ELK Alering

2-minute read

Elasticsearch Alerting (former Watcher) Alternatives:
(in the order of my preference aftere quick reading)

  1. https://www.elastic.co/guide/en/kibana/7.8/alert-action-settings-kb.html
    Official “Alerts and Actions” Beta starting from 7.8 version

  2. https://github.com/Yelp/elastalert
    https://elastalert.readthedocs.io/en/latest/elastalert.html
    Elastalert (open source) is a simple and popular open source tool for alerting on anomalies, spikes, or other patterns of interest found in data stored in Elasticsearch. Elastalert works with all versions of Elasticsearch.

  3. https://github.com/sirensolutions/sentinl
    Sentinl extends Kibi or Kibana with Alerting and Reporting functionality to monitor, notify, and report on data series changes using standard queries, programmable validators, and a variety of configurable actions.

  4. https://opendistro.github.io/for-elasticsearch/features/alerting.html
    IB> Plugin for Kibana, so fits into the existing interface, even version 6.x

  5. a. https://sematext.com/logagent/
    Logagent (open source) is a general log shipper. However, it can schedule Elasticsearch queries (input), filter the results using custom criteria and alert via pluggable outputs like Slack. Thus, using Logagent for alerting on Elasticsearch data is just a matter of configuration.

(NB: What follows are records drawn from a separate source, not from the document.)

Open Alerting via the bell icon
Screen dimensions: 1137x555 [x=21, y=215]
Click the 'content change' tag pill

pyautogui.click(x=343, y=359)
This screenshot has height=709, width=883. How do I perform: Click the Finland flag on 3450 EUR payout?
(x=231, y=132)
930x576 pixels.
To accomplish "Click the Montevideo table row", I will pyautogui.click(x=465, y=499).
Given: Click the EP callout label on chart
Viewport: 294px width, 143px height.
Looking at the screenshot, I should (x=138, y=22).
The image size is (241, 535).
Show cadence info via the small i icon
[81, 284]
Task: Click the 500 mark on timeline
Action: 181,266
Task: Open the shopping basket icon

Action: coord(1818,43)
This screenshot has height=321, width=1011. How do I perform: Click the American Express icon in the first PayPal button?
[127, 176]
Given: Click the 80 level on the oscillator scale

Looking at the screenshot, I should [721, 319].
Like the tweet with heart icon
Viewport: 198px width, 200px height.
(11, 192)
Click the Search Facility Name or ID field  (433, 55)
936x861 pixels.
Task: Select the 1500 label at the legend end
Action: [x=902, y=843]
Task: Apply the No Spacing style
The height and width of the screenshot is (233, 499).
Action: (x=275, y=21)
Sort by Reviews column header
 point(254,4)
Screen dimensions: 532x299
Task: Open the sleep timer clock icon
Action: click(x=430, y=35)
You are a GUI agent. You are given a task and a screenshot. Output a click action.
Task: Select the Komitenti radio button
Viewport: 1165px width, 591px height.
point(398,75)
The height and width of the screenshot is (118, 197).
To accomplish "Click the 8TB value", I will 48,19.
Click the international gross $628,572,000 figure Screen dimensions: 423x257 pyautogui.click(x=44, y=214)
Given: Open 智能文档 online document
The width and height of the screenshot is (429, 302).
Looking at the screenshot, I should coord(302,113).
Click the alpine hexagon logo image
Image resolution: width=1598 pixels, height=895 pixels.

  6. b. https://sematext.com/cloud/
    Sematext Cloud provides alerts on metrics and logs. It offers alerting based on threshold or statistical anomaly detection, as well as heartbeat alerts. It comes with default alerts for all integrations (e.g. for disk storage or JVM garbage collector, etc.) and features ChatOps integrations like PagerDuty, Slack, HipChat, BigPanda, WebHooks, Pushover, e-mail, etc.
    IB> It seems to be the whole platform, not an Alerting tool for ELK

  7. https://www.skedler.com/alerts/
    IB> Notify via emails or Slack. Free edition: allows only 2 alerts, no REST API.Basic edition is $995 per year.